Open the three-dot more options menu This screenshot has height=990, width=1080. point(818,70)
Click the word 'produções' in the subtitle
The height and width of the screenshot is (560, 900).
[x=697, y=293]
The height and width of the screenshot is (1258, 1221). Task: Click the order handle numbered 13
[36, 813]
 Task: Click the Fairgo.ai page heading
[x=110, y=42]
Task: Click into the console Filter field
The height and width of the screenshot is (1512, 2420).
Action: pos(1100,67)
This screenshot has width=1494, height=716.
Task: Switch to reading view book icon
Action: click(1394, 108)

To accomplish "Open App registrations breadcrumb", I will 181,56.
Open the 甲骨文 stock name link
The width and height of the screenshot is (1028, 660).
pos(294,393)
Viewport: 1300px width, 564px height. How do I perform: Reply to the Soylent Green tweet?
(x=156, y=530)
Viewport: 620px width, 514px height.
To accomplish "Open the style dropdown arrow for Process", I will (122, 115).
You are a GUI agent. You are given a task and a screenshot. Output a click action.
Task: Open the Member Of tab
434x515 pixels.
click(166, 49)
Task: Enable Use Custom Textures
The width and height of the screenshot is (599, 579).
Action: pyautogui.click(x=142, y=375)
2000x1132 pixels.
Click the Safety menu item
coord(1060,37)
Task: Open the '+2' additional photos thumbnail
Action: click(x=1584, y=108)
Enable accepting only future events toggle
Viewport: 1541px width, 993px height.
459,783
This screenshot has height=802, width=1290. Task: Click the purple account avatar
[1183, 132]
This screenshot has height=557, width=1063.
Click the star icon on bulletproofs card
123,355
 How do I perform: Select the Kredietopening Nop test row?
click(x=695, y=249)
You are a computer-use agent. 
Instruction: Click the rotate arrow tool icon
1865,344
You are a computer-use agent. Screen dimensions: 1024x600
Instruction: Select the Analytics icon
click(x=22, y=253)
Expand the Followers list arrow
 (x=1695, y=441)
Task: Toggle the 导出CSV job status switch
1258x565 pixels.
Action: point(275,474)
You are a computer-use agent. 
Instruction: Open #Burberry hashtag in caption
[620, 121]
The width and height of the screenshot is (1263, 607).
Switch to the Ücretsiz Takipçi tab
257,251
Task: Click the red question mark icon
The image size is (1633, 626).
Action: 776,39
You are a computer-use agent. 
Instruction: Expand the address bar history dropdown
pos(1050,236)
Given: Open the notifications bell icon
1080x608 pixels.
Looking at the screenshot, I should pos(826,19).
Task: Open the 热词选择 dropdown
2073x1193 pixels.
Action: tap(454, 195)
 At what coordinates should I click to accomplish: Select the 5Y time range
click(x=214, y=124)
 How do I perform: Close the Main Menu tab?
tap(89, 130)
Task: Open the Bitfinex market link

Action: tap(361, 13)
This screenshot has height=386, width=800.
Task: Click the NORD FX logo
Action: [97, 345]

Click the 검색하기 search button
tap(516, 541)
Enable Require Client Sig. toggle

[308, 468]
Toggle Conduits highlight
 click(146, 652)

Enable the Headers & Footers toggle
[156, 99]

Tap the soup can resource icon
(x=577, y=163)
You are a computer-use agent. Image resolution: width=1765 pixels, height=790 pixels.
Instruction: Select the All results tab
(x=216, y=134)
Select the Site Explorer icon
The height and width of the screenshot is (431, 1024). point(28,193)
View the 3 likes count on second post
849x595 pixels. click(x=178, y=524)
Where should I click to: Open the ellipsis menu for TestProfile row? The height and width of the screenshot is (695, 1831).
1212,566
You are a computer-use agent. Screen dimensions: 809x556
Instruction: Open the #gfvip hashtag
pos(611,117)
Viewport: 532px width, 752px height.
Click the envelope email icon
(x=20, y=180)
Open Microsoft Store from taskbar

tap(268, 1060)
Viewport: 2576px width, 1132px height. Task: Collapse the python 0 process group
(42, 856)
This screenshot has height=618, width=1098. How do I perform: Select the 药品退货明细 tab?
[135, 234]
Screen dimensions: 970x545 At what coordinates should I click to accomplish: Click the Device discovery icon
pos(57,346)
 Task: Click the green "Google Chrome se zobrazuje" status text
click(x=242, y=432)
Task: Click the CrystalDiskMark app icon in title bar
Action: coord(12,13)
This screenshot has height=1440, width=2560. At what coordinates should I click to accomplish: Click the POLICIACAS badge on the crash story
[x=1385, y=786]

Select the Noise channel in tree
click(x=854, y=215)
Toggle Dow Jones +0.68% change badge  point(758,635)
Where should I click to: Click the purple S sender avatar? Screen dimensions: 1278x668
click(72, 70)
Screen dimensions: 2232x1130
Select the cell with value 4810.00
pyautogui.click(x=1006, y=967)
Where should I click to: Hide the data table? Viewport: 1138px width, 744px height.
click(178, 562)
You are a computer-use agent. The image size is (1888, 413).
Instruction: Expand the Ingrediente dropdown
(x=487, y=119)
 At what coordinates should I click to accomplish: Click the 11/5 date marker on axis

▶ Directive
Please rewrite the entries as a numbered list, starting with the line that contains "Toggle Conduits highlight" and continuing through the line that contains "849x595 pixels. click(x=178, y=524)", with both of those lines included. Leave out any blank lines.

▶ Complete response
1. Toggle Conduits highlight
2.  click(146, 652)
3. Enable the Headers & Footers toggle
4. [156, 99]
5. Tap the soup can resource icon
6. (x=577, y=163)
7. You are a computer-use agent. Image resolution: width=1765 pixels, height=790 pixels.
8. Instruction: Select the All results tab
9. (x=216, y=134)
10. Select the Site Explorer icon
11. The height and width of the screenshot is (431, 1024). point(28,193)
12. View the 3 likes count on second post
13. 849x595 pixels. click(x=178, y=524)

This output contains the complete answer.